** Stored data entries **

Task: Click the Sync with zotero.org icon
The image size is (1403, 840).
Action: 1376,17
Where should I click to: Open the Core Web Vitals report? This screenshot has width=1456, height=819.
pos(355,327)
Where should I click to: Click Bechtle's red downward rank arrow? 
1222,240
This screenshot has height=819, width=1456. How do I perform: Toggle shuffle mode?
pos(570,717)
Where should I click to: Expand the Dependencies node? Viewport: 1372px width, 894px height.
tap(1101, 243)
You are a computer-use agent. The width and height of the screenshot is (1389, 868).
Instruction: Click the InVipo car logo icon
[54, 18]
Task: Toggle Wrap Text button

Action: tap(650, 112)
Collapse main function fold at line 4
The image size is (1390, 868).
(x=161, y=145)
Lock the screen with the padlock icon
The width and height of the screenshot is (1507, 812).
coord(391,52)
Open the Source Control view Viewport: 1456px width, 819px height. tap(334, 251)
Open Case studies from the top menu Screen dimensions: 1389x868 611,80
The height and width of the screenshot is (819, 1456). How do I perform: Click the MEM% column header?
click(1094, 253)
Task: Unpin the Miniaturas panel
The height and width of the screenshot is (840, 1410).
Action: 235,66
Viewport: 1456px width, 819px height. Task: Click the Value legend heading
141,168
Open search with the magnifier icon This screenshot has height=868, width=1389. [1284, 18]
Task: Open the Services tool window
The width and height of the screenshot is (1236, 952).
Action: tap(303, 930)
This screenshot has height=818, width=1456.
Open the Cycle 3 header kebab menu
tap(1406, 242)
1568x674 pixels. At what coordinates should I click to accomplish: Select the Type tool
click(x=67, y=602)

** Assignment **
Show every line above where "with" is found.

** Answer below **
Task: Click the Sync with zotero.org icon
Lock the screen with the padlock icon
Open search with the magnifier icon This screenshot has height=868, width=1389. [1284, 18]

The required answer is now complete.